Your instructions -
Write the data below out in full, exactly as it stands.

━━━━━ Study material

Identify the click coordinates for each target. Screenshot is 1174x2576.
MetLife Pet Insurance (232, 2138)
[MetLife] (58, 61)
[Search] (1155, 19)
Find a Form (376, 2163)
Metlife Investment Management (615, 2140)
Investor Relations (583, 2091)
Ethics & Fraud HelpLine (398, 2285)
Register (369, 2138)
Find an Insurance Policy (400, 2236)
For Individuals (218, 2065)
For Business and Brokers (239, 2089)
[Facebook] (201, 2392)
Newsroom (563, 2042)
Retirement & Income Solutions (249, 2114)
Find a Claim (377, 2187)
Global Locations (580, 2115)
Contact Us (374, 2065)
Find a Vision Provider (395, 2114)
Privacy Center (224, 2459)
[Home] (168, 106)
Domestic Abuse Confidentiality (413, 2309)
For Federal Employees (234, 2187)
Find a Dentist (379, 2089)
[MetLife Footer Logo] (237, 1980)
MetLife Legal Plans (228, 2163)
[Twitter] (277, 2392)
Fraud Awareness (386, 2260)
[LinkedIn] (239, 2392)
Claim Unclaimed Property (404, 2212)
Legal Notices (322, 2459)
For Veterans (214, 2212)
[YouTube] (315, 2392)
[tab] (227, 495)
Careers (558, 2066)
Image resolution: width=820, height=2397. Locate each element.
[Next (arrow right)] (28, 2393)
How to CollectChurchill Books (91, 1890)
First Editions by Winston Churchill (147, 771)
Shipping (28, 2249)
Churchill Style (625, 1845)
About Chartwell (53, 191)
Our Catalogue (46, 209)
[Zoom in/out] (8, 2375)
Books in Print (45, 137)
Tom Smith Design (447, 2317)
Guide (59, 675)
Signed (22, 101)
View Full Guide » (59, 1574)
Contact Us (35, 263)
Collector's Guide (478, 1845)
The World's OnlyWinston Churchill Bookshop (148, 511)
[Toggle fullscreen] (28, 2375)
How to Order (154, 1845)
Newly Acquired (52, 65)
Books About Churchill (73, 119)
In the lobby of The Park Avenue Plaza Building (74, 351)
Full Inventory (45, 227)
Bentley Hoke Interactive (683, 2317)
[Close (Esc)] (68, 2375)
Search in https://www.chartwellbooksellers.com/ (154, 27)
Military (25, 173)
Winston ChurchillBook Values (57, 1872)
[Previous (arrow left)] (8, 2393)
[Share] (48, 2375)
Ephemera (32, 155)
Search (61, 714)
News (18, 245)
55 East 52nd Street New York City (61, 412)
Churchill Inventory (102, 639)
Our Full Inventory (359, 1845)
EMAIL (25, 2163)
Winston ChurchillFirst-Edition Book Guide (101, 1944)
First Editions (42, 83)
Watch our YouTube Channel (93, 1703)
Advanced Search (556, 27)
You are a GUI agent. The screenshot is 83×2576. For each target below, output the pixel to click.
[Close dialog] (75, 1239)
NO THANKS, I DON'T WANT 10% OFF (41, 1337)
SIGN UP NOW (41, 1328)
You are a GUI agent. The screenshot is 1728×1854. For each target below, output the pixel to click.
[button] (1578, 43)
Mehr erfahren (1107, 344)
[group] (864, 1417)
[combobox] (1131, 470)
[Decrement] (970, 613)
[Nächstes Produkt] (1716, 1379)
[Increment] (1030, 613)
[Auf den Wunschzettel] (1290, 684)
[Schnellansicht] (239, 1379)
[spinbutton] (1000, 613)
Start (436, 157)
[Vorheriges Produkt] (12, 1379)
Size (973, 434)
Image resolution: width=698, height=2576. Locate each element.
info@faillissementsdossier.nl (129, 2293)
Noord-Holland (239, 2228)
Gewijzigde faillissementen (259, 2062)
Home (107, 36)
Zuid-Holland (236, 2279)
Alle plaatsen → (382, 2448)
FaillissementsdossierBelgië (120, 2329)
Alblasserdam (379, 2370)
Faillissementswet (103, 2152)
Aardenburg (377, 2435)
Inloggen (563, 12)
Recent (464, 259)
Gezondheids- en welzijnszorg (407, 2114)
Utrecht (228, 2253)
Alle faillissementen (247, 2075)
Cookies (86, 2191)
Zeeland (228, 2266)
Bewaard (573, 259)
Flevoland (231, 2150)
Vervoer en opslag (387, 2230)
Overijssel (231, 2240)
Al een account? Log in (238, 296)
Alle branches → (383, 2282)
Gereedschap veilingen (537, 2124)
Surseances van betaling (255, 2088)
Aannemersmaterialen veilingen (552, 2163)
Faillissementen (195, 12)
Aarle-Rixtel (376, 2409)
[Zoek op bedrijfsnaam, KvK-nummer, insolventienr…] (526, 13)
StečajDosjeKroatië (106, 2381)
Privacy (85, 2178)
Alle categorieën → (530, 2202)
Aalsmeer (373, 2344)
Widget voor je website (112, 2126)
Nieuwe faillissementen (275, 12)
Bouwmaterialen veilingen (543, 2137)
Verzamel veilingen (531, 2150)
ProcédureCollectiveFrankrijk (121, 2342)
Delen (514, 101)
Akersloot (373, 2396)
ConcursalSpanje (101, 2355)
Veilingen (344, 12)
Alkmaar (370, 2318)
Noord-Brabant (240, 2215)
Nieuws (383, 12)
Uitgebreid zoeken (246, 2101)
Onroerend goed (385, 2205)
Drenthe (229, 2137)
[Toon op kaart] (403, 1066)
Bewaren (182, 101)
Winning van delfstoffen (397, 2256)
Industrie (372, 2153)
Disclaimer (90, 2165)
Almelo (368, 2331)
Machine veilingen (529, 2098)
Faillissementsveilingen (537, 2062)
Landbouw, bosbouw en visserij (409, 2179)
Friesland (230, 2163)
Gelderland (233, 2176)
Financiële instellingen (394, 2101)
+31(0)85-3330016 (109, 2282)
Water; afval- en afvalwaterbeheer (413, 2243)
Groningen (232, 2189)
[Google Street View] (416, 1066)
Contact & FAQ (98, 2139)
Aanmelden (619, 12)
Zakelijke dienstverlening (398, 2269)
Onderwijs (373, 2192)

━━━━━━━━━━

Answer space -
Identify the click coordinates for each target. Screenshot is 1174x2576.
MetLife Pet Insurance (232, 2138)
[MetLife] (58, 61)
[Search] (1155, 19)
Find a Form (376, 2163)
Metlife Investment Management (615, 2140)
Investor Relations (583, 2091)
Ethics & Fraud HelpLine (398, 2285)
Register (369, 2138)
Find an Insurance Policy (400, 2236)
For Individuals (218, 2065)
For Business and Brokers (239, 2089)
[Facebook] (201, 2392)
Newsroom (563, 2042)
Retirement & Income Solutions (249, 2114)
Find a Claim (377, 2187)
Global Locations (580, 2115)
Contact Us (374, 2065)
Find a Vision Provider (395, 2114)
Privacy Center (224, 2459)
[Home] (168, 106)
Domestic Abuse Confidentiality (413, 2309)
For Federal Employees (234, 2187)
Find a Dentist (379, 2089)
[MetLife Footer Logo] (237, 1980)
MetLife Legal Plans (228, 2163)
[Twitter] (277, 2392)
Fraud Awareness (386, 2260)
[LinkedIn] (239, 2392)
Claim Unclaimed Property (404, 2212)
Legal Notices (322, 2459)
For Veterans (214, 2212)
[YouTube] (315, 2392)
[tab] (227, 495)
Careers (558, 2066)
Image resolution: width=820, height=2397. Locate each element.
[Next (arrow right)] (28, 2393)
How to CollectChurchill Books (91, 1890)
First Editions by Winston Churchill (147, 771)
Shipping (28, 2249)
Churchill Style (625, 1845)
About Chartwell (53, 191)
Our Catalogue (46, 209)
[Zoom in/out] (8, 2375)
Books in Print (45, 137)
Tom Smith Design (447, 2317)
Guide (59, 675)
Signed (22, 101)
View Full Guide » (59, 1574)
Contact Us (35, 263)
Collector's Guide (478, 1845)
The World's OnlyWinston Churchill Bookshop (148, 511)
[Toggle fullscreen] (28, 2375)
How to Order (154, 1845)
Newly Acquired (52, 65)
Books About Churchill (73, 119)
In the lobby of The Park Avenue Plaza Building (74, 351)
Full Inventory (45, 227)
Bentley Hoke Interactive (683, 2317)
[Close (Esc)] (68, 2375)
Search in https://www.chartwellbooksellers.com/ (154, 27)
Military (25, 173)
Winston ChurchillBook Values (57, 1872)
[Previous (arrow left)] (8, 2393)
[Share] (48, 2375)
Ephemera (32, 155)
Search (61, 714)
News (18, 245)
55 East 52nd Street New York City (61, 412)
Churchill Inventory (102, 639)
Our Full Inventory (359, 1845)
EMAIL (25, 2163)
Winston ChurchillFirst-Edition Book Guide (101, 1944)
First Editions (42, 83)
Watch our YouTube Channel (93, 1703)
Advanced Search (556, 27)
You are a GUI agent. The screenshot is 83×2576. For each target below, output the pixel to click.
[Close dialog] (75, 1239)
NO THANKS, I DON'T WANT 10% OFF (41, 1337)
SIGN UP NOW (41, 1328)
You are a GUI agent. The screenshot is 1728×1854. For each target below, output the pixel to click.
[button] (1578, 43)
Mehr erfahren (1107, 344)
[group] (864, 1417)
[combobox] (1131, 470)
[Decrement] (970, 613)
[Nächstes Produkt] (1716, 1379)
[Increment] (1030, 613)
[Auf den Wunschzettel] (1290, 684)
[Schnellansicht] (239, 1379)
[spinbutton] (1000, 613)
Start (436, 157)
[Vorheriges Produkt] (12, 1379)
Size (973, 434)
Image resolution: width=698, height=2576. Locate each element.
info@faillissementsdossier.nl (129, 2293)
Noord-Holland (239, 2228)
Gewijzigde faillissementen (259, 2062)
Home (107, 36)
Zuid-Holland (236, 2279)
Alle plaatsen → (382, 2448)
FaillissementsdossierBelgië (120, 2329)
Alblasserdam (379, 2370)
Faillissementswet (103, 2152)
Aardenburg (377, 2435)
Inloggen (563, 12)
Recent (464, 259)
Gezondheids- en welzijnszorg (407, 2114)
Utrecht (228, 2253)
Alle faillissementen (247, 2075)
Cookies (86, 2191)
Zeeland (228, 2266)
Bewaard (573, 259)
Flevoland (231, 2150)
Vervoer en opslag (387, 2230)
Overijssel (231, 2240)
Al een account? Log in (238, 296)
Alle branches → (383, 2282)
Gereedschap veilingen (537, 2124)
Surseances van betaling (255, 2088)
Aannemersmaterialen veilingen (552, 2163)
Faillissementen (195, 12)
Aarle-Rixtel (376, 2409)
[Zoek op bedrijfsnaam, KvK-nummer, insolventienr…] (526, 13)
StečajDosjeKroatië (106, 2381)
Privacy (85, 2178)
Alle categorieën → (530, 2202)
Aalsmeer (373, 2344)
Widget voor je website (112, 2126)
Nieuwe faillissementen (275, 12)
Bouwmaterialen veilingen (543, 2137)
Verzamel veilingen (531, 2150)
ProcédureCollectiveFrankrijk (121, 2342)
Delen (514, 101)
Akersloot (373, 2396)
ConcursalSpanje (101, 2355)
Veilingen (344, 12)
Alkmaar (370, 2318)
Noord-Brabant (240, 2215)
Nieuws (383, 12)
Uitgebreid zoeken (246, 2101)
Onroerend goed (385, 2205)
Drenthe (229, 2137)
[Toon op kaart] (403, 1066)
Bewaren (182, 101)
Winning van delfstoffen (397, 2256)
Industrie (372, 2153)
Disclaimer (90, 2165)
Almelo (368, 2331)
Machine veilingen (529, 2098)
Faillissementsveilingen (537, 2062)
Landbouw, bosbouw en visserij (409, 2179)
Friesland (230, 2163)
Gelderland (233, 2176)
Financiële instellingen (394, 2101)
+31(0)85-3330016 (109, 2282)
Water; afval- en afvalwaterbeheer (413, 2243)
Groningen (232, 2189)
[Google Street View] (416, 1066)
Contact & FAQ (98, 2139)
Aanmelden (619, 12)
Zakelijke dienstverlening (398, 2269)
Onderwijs (373, 2192)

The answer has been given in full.